▸ **What you will do**
Every line of the records below that holds the word "button" should be copied out.
── Extracted information
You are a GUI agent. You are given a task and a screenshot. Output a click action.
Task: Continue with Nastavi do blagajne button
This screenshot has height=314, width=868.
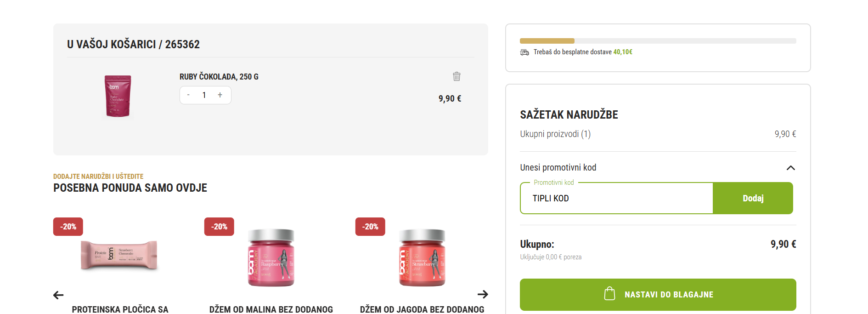(x=658, y=295)
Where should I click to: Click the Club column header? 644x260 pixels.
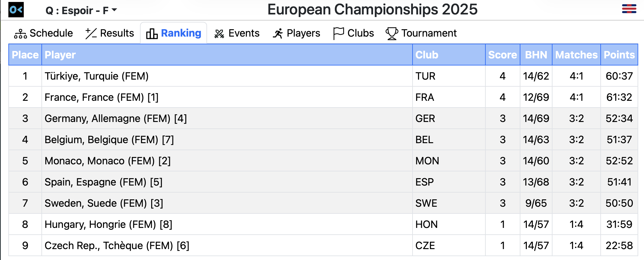point(427,55)
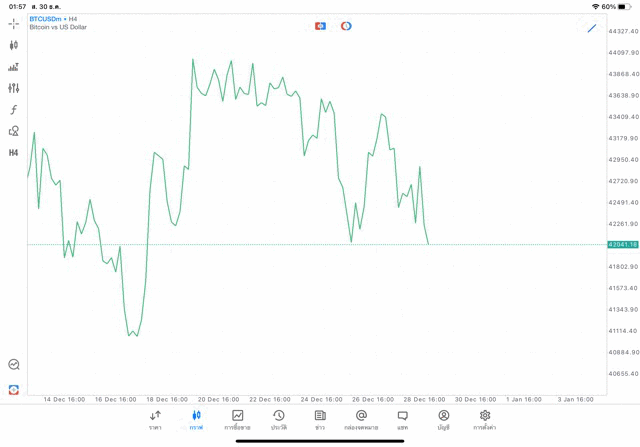The image size is (640, 447).
Task: Switch to the การซื้อขาย (Trade) tab
Action: click(237, 420)
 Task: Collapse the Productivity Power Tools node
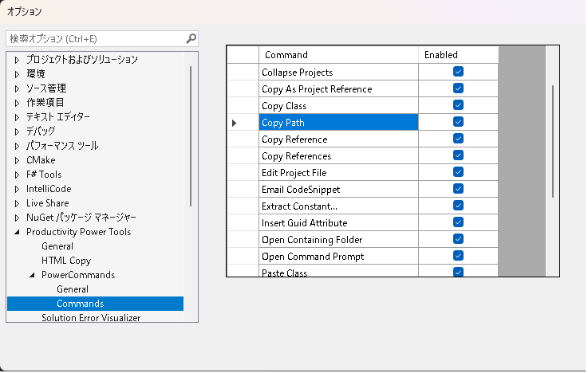pyautogui.click(x=17, y=232)
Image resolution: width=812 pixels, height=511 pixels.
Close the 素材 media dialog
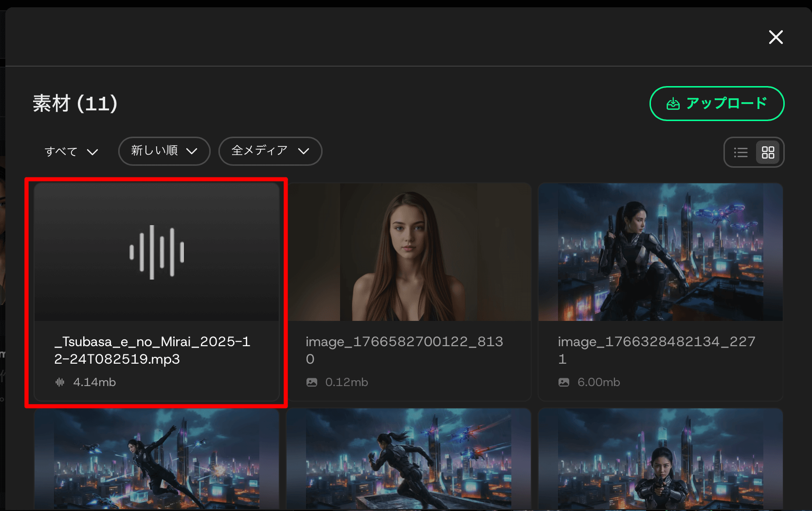[776, 37]
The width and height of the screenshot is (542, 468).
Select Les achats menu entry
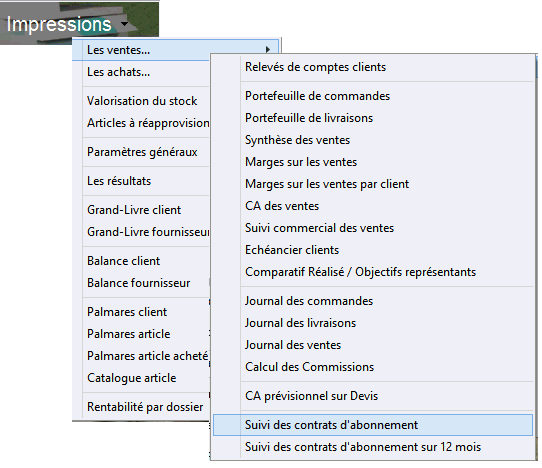pyautogui.click(x=118, y=72)
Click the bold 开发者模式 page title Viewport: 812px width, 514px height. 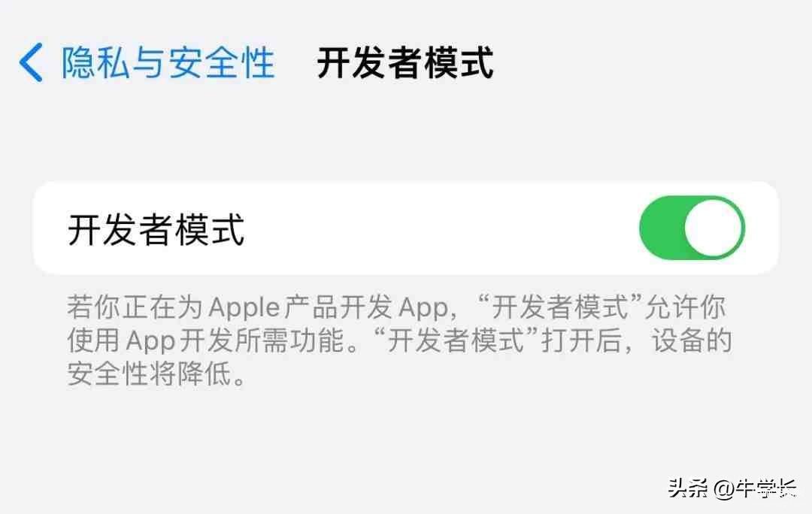point(405,63)
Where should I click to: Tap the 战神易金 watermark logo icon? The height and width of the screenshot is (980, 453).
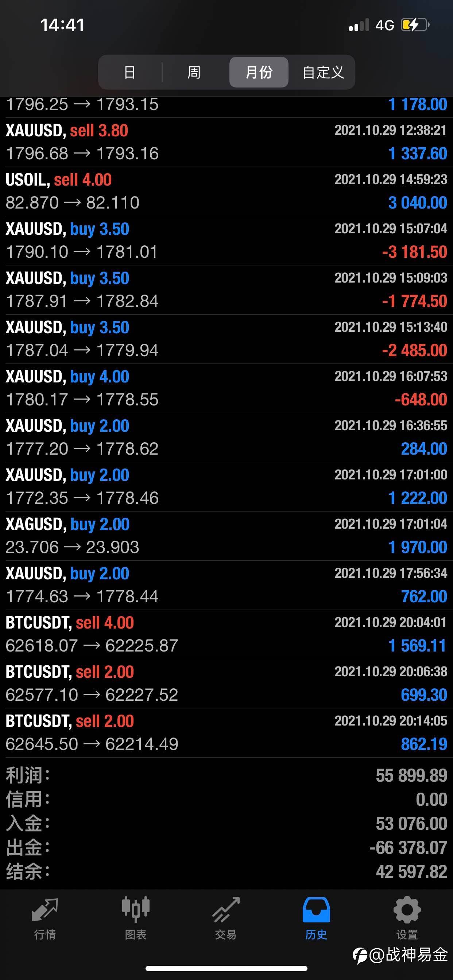[x=360, y=956]
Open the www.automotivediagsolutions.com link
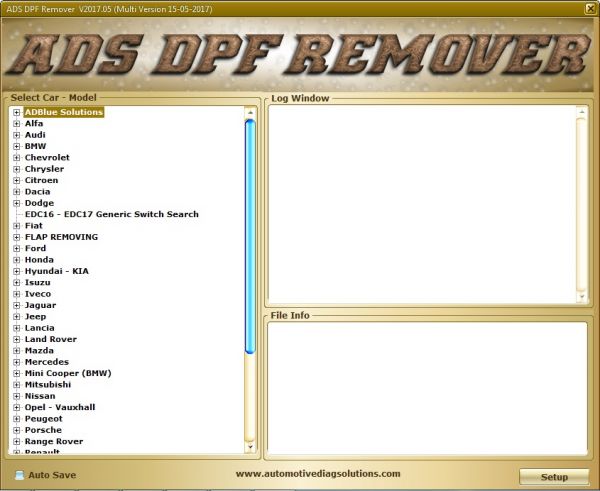This screenshot has height=491, width=600. [318, 474]
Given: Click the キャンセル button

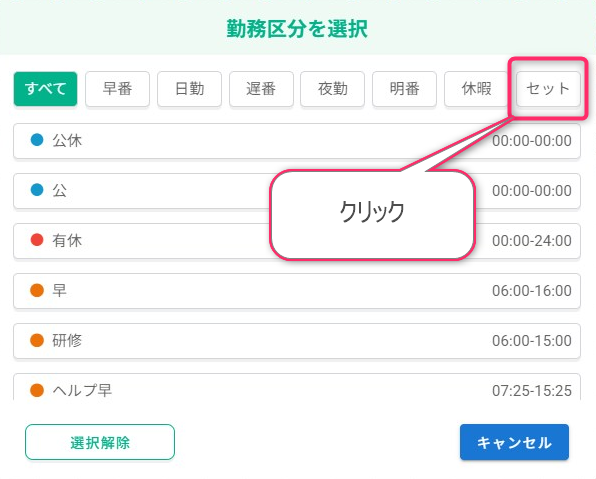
────
▸ **Expected answer**
Task: Continue with Nastavi do blagajne button
Given: Click the キャンセル button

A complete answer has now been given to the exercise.